The Duala language of Cameroon, has been illustrated by the Baptist missionary Saker in his works published about 1860, and since 1900 by German missionaries and explorers (such as Schuler). The German work on the Duala language is mostly published in the Mittheilungen des Seminärs für Orientalische Sprachen (Berlin); see also Schuler's Grammatik des Duala. The Rev. S. Koelle, in his Polyglotta Africana, published in 1851, gave a good many interesting vocabularies of the almost unknown north-west Bantu borderland, as well as of other forms of Bantu speech of the Congo coast and Congo basin. J. T. Last, in his Polyglotta Africana Orientalis, has illustrated briefly many of the East African dialects and languages, some otherwise touched by no one else. He has also published an excellent grammar of the Kaguru language of the East African highlands (Usagara). The fullest information is now extant regarding the languages of Uganda and Unyoro, in works by the missionaries of the Church Missionary Society (Pilkington, Blackledge, Hattersley, Henry Duta and others). Mr Crabtree, of the same mission, has collected information regarding the Masaba dialects of Elgon, and these have also been illustrated by Mr C. W. Hobley, and by Sir H. H. Johnston (Uganda Protectorate), and privately by Mr S. A. Northcote. Mr A. C. Madan has published works on the Swahili language and on the little-known Senga of Central Zambezia and Wisa of North-East Rhodesia (Oxford University Press). Jacottet (Paris, 1902) has in his Grammaire Subiya provided an admirable study of the Subiya and Luyi languages of Barotseland, and in 1907, Edwin W. Smith (Oxford University Press) brought out a Handbook of the Ila Language (Mashukulumbwe). The Rev. W. Govan Robertson is the author of a complete study of the Bemba language.
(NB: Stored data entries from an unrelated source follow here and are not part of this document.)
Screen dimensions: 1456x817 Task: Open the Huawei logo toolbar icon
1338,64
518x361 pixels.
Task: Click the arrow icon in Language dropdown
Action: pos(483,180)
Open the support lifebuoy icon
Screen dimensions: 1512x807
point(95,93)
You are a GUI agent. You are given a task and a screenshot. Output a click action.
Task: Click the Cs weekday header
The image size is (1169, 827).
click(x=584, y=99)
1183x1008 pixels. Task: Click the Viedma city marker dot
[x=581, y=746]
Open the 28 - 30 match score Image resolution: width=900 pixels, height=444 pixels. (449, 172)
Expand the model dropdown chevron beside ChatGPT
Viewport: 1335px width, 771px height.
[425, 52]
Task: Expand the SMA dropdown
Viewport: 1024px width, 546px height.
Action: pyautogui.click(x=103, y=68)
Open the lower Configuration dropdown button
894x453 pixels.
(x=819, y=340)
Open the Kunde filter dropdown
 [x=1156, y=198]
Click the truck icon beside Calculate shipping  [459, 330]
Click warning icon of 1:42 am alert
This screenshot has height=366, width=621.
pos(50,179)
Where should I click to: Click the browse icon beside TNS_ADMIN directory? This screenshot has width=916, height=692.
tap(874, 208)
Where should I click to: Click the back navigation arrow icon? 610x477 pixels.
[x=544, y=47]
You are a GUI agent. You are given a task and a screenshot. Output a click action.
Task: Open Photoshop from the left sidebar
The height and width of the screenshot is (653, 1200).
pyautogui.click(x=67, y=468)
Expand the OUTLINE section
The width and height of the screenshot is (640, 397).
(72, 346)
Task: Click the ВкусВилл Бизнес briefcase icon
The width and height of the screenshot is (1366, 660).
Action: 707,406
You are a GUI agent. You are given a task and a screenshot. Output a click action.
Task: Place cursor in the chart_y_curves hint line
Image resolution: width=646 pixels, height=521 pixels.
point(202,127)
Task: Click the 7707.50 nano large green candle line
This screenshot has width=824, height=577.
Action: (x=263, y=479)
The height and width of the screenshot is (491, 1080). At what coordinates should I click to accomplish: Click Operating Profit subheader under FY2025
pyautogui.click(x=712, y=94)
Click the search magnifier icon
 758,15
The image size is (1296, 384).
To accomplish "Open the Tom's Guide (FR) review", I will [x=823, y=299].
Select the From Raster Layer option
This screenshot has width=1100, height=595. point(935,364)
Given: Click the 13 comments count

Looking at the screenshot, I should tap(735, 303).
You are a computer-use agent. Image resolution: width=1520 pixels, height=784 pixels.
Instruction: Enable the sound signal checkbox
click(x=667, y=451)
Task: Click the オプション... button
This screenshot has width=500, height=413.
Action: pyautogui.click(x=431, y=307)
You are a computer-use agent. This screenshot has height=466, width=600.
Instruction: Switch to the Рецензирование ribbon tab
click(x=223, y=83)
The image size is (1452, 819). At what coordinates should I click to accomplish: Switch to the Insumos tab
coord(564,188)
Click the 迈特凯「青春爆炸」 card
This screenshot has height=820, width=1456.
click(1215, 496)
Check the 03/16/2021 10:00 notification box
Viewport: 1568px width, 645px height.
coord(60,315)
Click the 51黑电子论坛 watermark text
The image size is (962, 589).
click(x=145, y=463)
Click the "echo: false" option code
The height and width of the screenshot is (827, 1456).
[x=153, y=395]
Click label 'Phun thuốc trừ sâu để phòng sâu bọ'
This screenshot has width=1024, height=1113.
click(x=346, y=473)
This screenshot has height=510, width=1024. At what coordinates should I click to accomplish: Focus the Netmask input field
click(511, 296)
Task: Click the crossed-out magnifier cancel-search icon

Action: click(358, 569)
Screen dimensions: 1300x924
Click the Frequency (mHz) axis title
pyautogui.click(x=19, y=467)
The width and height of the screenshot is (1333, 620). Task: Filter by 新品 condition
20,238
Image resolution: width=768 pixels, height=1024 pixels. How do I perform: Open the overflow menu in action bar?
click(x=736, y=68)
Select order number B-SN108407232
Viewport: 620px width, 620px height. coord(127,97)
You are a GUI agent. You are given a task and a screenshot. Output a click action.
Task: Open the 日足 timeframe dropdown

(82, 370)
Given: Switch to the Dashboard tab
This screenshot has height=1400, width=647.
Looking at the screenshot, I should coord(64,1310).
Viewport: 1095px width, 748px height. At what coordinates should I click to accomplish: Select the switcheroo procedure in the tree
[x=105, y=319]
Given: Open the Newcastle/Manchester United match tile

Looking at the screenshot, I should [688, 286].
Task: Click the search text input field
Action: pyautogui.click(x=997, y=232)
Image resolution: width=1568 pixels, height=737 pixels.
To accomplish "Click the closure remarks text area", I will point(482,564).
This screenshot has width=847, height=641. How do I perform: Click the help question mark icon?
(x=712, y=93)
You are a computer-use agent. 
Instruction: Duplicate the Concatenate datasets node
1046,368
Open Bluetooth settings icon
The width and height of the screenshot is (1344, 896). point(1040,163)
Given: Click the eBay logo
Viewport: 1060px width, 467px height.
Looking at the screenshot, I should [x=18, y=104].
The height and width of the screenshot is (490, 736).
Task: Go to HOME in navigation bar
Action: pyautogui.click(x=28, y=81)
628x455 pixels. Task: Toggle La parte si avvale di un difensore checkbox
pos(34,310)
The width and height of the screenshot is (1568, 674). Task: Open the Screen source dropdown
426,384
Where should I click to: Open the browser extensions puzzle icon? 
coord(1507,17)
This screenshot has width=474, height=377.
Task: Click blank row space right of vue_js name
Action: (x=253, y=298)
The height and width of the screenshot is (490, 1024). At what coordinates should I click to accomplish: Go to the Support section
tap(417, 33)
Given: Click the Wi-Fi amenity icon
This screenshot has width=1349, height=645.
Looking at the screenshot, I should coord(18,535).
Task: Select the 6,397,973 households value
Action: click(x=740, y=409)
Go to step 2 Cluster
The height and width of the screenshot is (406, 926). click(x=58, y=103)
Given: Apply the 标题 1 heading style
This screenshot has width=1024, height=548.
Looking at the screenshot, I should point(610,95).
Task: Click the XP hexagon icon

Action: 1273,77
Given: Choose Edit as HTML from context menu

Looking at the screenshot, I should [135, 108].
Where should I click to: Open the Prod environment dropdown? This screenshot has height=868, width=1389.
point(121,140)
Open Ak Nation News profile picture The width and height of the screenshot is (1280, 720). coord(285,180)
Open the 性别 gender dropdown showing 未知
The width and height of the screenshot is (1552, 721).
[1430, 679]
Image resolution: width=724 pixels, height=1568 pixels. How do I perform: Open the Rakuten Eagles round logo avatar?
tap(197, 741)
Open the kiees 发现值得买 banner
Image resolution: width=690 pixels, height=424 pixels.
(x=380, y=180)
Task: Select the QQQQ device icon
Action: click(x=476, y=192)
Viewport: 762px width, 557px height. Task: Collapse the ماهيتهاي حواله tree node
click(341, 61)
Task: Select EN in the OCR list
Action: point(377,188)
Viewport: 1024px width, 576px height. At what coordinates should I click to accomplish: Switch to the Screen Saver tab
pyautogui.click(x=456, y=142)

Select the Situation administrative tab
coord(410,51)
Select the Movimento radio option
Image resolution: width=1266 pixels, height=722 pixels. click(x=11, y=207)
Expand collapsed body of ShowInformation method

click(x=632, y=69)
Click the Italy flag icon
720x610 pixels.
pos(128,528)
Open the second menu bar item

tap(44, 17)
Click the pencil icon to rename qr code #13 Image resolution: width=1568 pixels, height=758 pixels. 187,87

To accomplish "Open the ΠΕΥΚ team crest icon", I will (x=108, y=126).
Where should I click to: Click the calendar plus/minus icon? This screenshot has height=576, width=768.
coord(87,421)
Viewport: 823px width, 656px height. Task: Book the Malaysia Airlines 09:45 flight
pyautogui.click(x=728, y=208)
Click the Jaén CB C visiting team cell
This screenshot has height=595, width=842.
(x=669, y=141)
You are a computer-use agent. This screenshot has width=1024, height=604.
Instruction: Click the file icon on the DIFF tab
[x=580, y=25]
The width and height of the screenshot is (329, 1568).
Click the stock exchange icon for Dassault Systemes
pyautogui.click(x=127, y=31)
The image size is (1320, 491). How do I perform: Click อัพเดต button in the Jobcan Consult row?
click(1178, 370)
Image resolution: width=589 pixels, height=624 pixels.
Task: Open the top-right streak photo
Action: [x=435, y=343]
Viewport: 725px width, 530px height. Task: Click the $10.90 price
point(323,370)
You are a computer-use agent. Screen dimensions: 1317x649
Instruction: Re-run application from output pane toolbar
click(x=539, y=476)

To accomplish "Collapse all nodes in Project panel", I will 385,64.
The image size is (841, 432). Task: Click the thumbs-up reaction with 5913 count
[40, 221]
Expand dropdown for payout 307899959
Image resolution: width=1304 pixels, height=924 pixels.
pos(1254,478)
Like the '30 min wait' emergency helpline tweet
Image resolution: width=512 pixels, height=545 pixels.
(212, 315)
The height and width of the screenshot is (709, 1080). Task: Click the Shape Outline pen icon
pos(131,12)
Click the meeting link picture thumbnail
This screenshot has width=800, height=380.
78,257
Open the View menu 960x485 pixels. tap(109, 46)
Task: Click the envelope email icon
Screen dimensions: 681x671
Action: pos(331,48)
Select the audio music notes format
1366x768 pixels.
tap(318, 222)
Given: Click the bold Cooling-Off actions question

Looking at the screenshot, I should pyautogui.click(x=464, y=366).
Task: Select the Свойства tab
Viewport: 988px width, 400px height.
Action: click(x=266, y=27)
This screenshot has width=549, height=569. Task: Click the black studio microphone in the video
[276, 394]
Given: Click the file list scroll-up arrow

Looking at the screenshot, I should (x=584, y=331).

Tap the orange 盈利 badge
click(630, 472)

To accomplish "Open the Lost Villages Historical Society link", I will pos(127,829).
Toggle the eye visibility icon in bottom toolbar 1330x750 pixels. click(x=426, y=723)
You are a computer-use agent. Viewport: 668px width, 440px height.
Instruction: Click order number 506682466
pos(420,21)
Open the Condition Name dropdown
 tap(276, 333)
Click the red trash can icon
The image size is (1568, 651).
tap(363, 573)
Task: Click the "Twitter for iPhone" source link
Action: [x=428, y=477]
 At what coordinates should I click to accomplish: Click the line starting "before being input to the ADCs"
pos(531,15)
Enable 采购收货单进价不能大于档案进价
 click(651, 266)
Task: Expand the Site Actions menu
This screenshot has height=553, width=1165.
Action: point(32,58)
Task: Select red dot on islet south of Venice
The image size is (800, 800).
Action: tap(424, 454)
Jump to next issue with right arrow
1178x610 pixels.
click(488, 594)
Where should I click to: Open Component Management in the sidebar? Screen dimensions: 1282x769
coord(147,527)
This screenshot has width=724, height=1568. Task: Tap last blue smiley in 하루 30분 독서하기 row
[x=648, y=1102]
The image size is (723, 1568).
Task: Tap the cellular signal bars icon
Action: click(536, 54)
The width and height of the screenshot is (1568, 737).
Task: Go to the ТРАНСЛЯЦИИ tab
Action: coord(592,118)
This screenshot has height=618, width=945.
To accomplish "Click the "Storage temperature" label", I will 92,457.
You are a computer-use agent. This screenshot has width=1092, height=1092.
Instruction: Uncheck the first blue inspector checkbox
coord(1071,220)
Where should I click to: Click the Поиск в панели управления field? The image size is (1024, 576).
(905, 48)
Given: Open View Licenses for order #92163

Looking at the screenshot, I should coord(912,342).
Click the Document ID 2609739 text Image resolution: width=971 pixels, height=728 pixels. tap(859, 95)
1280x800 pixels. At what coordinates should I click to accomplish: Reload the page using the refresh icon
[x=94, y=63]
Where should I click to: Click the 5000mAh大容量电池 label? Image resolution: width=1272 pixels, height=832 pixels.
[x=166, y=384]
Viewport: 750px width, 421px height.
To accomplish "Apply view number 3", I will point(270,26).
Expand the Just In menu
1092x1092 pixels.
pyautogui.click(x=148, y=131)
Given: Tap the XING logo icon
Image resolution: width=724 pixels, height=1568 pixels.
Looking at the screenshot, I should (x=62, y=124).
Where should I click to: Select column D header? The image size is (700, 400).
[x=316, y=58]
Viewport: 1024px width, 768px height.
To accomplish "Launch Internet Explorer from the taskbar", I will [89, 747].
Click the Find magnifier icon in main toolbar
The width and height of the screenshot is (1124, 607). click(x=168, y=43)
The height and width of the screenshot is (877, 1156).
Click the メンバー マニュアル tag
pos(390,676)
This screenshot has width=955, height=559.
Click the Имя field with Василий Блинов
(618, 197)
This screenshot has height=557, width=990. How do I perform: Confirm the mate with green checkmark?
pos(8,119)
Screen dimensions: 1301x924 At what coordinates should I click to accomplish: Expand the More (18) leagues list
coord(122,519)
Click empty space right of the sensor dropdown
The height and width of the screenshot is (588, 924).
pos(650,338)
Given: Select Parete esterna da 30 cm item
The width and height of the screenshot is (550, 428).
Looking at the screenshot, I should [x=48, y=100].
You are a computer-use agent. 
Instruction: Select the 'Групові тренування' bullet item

Mrs Sydney Hinde has illustrated the dialects of Kikuyu and Kamba. F. Van der Burgt has published a Dictionary of Kirundi (the language spoken at the north end of Tanganyika). Oci-herero of Damaraland has chiefly been illustrated by German writers, old and new; such as Dr Kolbe and Dr P. H. Brincker. The northern languages of this Herero group have been studied by members of the American Mission at Bailundu under the name of Umbundu. Some information on the languages of the south-western part of the Congo basin and those of south-eastern Angola may be found in the works of Capello and Ivens and of Henrique de Carvalho and Commander V. L. Cameron. The British, French and German missionaries have published many dictionaries and grammars of the different Secuana dialects, notable amongst which is John Brown's Dictionary of Secuana and Meinhof's Study of the Tši-venda. The grammars and dictionaries of Zulu-Kaffir are almost too numerous to catalogue. Among the best are Maclaren's Kafir Grammar and Roberts' Zulu Dictionary. The works of Boyce, Appleyard and Bishop Colenso should also be consulted.

Miss A. Werner has written important studies on the Zulu click-words and other grammatical essays and vocabularies of the Bantu languages in the Journal of the African Society between 1902 and 1906. The Tebele dialect of Zulu has been well illustrated by W. A. Elliott in his Dictionary of the Tebele and Shuna languages (London, 1897). The Ronga (Tonga, Si-gwamba, Hlengwe, etc.) are dealt with in the Grammaire Ronga (Lausanne, 1896) of Henri Junod. Bishop Smyth and John Mathews have published a vocabulary and short grammar of the Xilenge (Shilenge) language of Inhambane (S.P.C.R., 1902). The journal Anthropos (Vienna) should also be consulted.